What needs to be done → Could you copy exactly the lines from the one containing "Free Giveaways (118, 348)" through the last line of the records below, and nothing else?

□ □ □

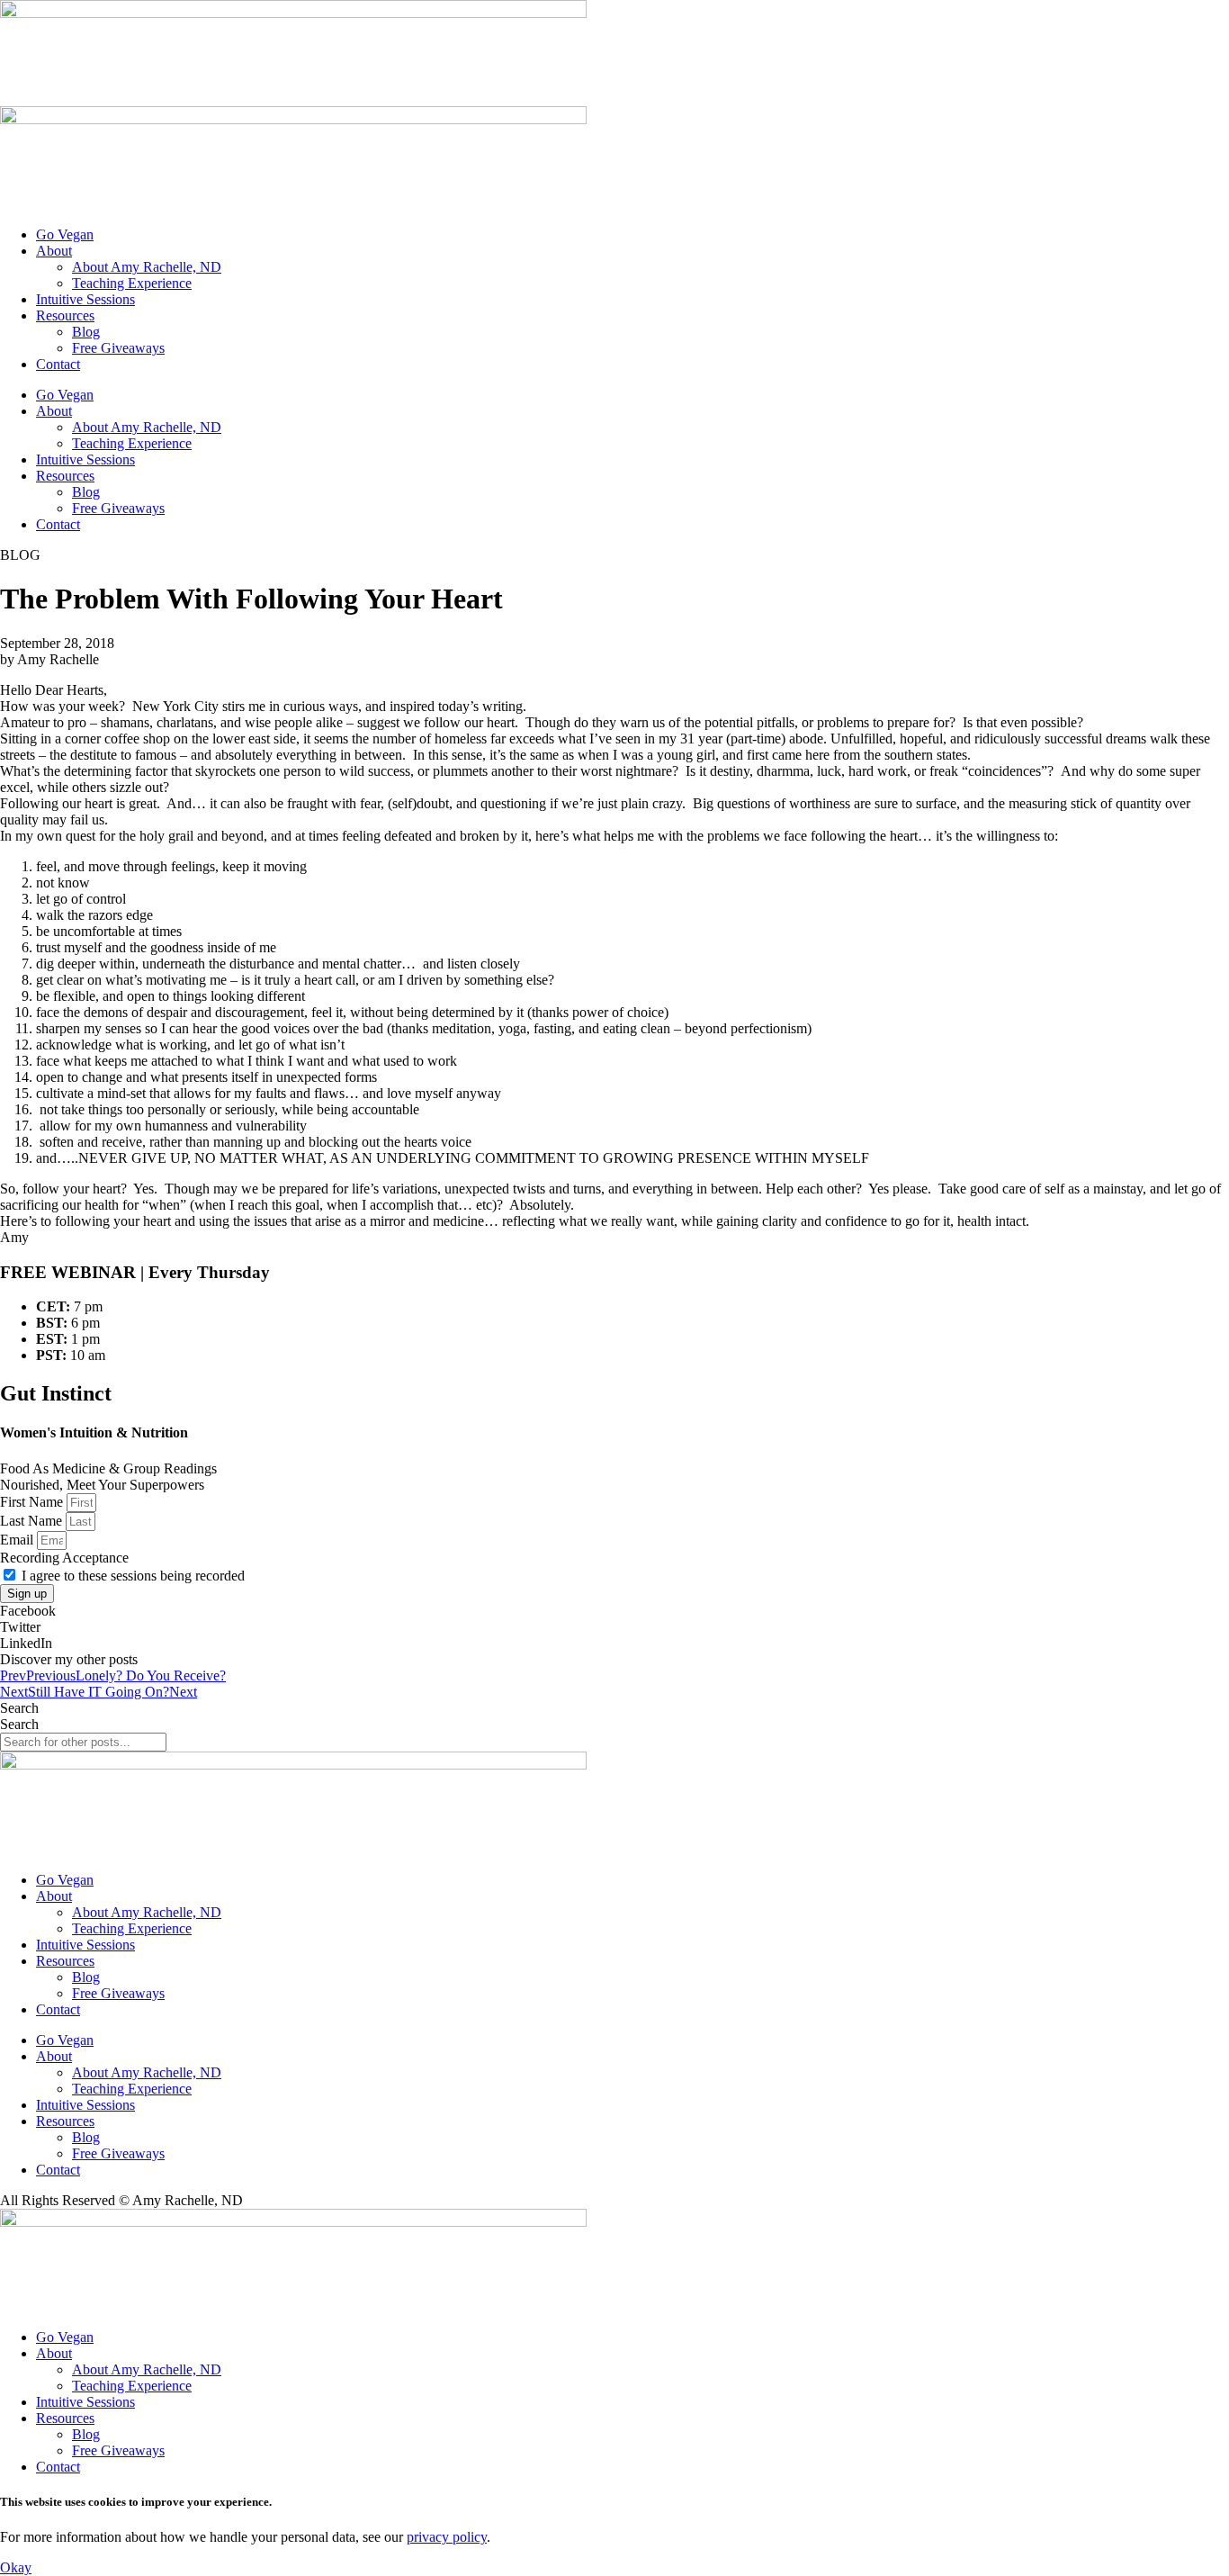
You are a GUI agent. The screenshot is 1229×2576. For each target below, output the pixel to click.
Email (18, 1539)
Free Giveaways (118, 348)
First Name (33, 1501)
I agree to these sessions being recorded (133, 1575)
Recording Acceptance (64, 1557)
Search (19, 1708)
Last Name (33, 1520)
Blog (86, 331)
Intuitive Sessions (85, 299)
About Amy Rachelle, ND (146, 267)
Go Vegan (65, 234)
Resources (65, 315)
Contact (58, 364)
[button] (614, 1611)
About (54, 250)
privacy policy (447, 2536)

□ □ □

Exercise answer →
Free Giveaways (118, 348)
First Name (33, 1501)
I agree to these sessions being recorded (133, 1575)
Recording Acceptance (64, 1557)
Search (19, 1708)
Last Name (33, 1520)
Blog (86, 331)
Intuitive Sessions (85, 299)
About Amy Rachelle, ND (146, 267)
Go Vegan (65, 234)
Resources (65, 315)
Contact (58, 364)
[button] (614, 1611)
About (54, 250)
privacy policy (447, 2536)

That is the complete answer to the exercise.